Dilatation of the pulmonary artery can lead to the displacement of the LMCA. In one study, invasive angiography demonstrated that the LMCA was inferiorly displaced (with a mean angle of 23° compared with 70° in the control group). In this study, it was suggested an LMCA origin in the right sinus of Valsalva indicates a higher risk of compression than more leftward origins (7). In another study on the risk factors predisposing LMCA compression in pulmonary artery hypertension, younger age, severe pulmonary arterial trunk dilation (PAT ≥ 40 mm, normal: ~25 to 30 mm), and a pulmonary trunk/aorta ratio of > 1.21 (normal:1.0) were found to be important parameters (14). Patients that should be considered for coronary angiography can be distinguished by measuring the diameter of the pulmonary trunk and its relation to aortic diameter echocardiographically.

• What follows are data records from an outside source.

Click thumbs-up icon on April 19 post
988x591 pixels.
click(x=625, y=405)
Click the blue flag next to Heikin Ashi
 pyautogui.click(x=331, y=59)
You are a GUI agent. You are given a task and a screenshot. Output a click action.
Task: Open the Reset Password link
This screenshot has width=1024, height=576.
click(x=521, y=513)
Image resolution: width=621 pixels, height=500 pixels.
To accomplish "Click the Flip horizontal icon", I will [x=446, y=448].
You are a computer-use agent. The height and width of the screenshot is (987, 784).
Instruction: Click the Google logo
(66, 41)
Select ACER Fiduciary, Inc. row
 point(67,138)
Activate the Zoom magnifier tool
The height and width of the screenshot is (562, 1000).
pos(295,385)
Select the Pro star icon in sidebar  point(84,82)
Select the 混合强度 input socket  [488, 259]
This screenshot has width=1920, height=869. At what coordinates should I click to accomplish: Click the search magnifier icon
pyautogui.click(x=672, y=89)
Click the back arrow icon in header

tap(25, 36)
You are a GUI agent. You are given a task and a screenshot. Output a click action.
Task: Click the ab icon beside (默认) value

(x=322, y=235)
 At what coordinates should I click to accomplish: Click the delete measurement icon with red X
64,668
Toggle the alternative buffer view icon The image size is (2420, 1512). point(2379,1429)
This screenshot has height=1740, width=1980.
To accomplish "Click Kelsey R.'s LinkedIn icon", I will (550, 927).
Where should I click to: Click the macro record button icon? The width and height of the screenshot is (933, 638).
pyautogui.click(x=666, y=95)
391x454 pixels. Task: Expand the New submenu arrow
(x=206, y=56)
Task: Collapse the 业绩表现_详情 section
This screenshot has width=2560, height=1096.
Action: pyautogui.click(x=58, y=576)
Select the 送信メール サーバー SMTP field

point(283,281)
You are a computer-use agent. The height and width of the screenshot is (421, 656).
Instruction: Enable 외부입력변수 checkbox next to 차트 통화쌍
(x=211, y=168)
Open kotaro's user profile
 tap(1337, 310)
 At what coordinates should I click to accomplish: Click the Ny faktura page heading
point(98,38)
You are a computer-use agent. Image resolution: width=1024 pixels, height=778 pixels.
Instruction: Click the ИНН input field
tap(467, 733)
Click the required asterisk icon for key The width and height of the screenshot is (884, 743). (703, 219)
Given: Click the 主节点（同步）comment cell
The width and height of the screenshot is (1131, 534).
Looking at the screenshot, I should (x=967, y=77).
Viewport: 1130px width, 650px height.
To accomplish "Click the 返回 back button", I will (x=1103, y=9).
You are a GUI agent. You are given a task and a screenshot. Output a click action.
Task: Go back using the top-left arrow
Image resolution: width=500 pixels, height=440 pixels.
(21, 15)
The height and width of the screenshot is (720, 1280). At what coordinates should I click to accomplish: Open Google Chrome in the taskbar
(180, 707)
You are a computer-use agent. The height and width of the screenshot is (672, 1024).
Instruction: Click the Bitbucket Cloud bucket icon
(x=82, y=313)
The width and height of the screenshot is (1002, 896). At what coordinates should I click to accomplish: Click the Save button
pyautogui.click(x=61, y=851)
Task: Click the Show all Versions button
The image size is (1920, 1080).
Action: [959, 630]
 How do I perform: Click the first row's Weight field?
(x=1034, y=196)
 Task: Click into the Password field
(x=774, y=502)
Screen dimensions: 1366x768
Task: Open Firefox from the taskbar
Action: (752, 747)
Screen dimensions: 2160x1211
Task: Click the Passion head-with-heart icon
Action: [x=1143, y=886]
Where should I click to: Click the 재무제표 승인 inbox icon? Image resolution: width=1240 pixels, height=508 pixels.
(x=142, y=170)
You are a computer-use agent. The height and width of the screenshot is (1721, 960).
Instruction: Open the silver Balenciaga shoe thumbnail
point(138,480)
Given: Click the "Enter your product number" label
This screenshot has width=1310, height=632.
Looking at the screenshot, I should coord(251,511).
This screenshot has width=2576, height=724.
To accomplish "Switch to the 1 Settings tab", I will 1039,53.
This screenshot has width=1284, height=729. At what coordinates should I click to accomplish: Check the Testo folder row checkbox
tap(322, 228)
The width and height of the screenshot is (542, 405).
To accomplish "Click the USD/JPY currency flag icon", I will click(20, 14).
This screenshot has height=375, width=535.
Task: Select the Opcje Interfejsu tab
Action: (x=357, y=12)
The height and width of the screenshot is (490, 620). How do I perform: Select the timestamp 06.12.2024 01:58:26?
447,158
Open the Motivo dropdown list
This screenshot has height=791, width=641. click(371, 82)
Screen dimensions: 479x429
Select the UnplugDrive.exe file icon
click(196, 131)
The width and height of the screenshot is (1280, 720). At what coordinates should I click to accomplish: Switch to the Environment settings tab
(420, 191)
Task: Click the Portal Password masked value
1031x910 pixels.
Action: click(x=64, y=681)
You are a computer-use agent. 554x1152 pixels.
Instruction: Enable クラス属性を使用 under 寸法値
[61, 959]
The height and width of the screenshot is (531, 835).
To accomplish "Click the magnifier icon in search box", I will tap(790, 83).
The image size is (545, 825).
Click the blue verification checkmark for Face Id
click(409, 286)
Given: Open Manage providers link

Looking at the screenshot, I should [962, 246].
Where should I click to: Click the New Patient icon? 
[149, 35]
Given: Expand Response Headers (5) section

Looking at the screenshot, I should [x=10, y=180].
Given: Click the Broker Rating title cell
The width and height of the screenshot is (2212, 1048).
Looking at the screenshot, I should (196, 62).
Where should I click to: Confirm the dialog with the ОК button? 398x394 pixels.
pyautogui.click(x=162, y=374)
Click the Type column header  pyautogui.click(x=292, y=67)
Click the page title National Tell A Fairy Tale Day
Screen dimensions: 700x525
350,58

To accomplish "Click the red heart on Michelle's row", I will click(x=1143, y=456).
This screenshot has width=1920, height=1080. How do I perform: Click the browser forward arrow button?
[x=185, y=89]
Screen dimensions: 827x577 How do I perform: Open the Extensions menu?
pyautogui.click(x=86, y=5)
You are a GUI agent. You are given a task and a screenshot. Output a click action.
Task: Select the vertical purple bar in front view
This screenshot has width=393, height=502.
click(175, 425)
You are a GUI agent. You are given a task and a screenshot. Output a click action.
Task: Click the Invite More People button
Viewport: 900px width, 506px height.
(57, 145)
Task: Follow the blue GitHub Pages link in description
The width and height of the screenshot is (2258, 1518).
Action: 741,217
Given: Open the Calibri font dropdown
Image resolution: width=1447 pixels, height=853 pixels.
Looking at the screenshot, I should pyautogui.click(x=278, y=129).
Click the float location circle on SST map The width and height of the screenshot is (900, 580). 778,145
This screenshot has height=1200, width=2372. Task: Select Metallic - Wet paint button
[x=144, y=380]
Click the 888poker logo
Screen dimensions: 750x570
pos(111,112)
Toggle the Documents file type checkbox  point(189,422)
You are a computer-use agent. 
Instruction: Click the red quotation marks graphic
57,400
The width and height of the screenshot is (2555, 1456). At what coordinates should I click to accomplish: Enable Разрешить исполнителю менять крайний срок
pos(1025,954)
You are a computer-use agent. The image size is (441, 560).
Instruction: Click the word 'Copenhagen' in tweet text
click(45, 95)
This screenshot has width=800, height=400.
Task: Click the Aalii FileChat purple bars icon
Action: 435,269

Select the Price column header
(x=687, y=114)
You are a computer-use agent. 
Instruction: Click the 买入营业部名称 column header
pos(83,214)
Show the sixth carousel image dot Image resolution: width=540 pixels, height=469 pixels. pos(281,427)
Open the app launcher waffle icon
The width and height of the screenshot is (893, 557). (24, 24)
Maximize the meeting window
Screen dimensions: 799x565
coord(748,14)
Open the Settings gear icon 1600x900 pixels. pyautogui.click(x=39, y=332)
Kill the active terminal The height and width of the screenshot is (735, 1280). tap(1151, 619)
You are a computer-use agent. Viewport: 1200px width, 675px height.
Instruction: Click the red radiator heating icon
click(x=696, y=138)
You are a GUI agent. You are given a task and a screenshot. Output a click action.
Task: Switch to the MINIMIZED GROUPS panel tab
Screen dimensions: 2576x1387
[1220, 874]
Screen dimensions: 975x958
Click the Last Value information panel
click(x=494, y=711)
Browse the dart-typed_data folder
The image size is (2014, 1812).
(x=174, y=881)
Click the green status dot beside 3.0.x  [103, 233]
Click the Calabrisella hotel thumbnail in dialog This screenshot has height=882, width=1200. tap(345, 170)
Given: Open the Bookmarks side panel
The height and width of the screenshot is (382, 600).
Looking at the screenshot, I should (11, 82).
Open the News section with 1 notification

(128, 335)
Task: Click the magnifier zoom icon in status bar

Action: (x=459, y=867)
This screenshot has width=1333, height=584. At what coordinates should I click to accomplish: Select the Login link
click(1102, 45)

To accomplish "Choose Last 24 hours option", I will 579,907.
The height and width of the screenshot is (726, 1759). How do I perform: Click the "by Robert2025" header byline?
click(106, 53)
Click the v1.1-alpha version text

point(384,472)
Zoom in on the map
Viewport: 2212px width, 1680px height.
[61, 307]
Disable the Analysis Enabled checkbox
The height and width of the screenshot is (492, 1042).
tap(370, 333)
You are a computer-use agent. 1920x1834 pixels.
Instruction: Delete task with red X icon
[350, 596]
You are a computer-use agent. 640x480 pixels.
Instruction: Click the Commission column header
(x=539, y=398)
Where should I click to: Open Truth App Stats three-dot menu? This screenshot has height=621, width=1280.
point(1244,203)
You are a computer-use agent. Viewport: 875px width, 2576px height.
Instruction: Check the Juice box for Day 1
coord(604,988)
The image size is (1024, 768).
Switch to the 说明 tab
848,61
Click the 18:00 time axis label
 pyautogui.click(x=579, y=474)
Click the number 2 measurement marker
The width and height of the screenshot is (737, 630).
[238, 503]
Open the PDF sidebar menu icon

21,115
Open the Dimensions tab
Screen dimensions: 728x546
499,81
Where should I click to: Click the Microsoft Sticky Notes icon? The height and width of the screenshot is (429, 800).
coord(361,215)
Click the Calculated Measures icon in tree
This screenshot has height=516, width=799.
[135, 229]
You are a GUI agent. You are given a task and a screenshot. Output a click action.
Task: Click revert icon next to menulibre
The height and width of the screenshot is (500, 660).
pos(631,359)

Compression of the LMCA in patients with pulmonary hypertension is a treatable cause of angina and associated left ventricular ischemia. Numerous treatment options have been reported, but optimal treatment for this condition remains controversial. These options include percutaneous coronary intervention (PCI), coronary artery bypass grafting, surgical correction of congenital heart disease, pulmonary thromboendarterectomy, and heart-lung transplantation. In cases of primitive pulmonary hypertension, the most frequently adopted treatment is percutaneous stenting of the LMCA (9). Although bypass surgery remains the standard of care for patients with atherosclerotic LMCA disease, the 2009 ACC/AHA guidelines for PCI state that LMCA PCI is a class IIb recommendation that may be considered in patients with anatomic conditions associated with a low risk of procedural complications, or in patients with clinical conditions that predict an increased risk of adverse surgical outcomes (15). However, stenting of an unprotected LMCA has been associated with significant morbidity, and thus, in these high-risk patients, PCI would be best performed in a highly experienced center (16, 17). The type of stent, (drug-eluting stent (DES) or bare metal stent (BMS)), best suited for the treatment LMCA compression is debatable. The risk for restenosis is low due to the size of the LMCA and to the lack of atherosclerosis in those with LMCA compression. If the vessel is ≤ 3.5 mm in diameter, a DES may be preferable. However, although drug-eluting stents can prevent restenosis by inhibiting neointimal growth, long-term dual antiplatelet therapy is warranted to guard against catastrophic acute stent thrombosis in the left main coronary ostium (8, 9).

In conclusion, pulmonary hypertension and chest discomfort may be caused by extrinsic compression of LMCA, and thus, we recommend consideration of this syndrome in the differential diagnosis of angina or new left ventricular systolic dysfunction in patients with severe pulmonary artery hypertension. Extrinsic compression of LMCA can be diagnosed by CT or MRI and confirmed by invasive angiography, and at experienced centers can be treated safely by PCI and achieve good angiographic results. Further studies are required to ascertain the impact of PCI on the prognoses of these patients.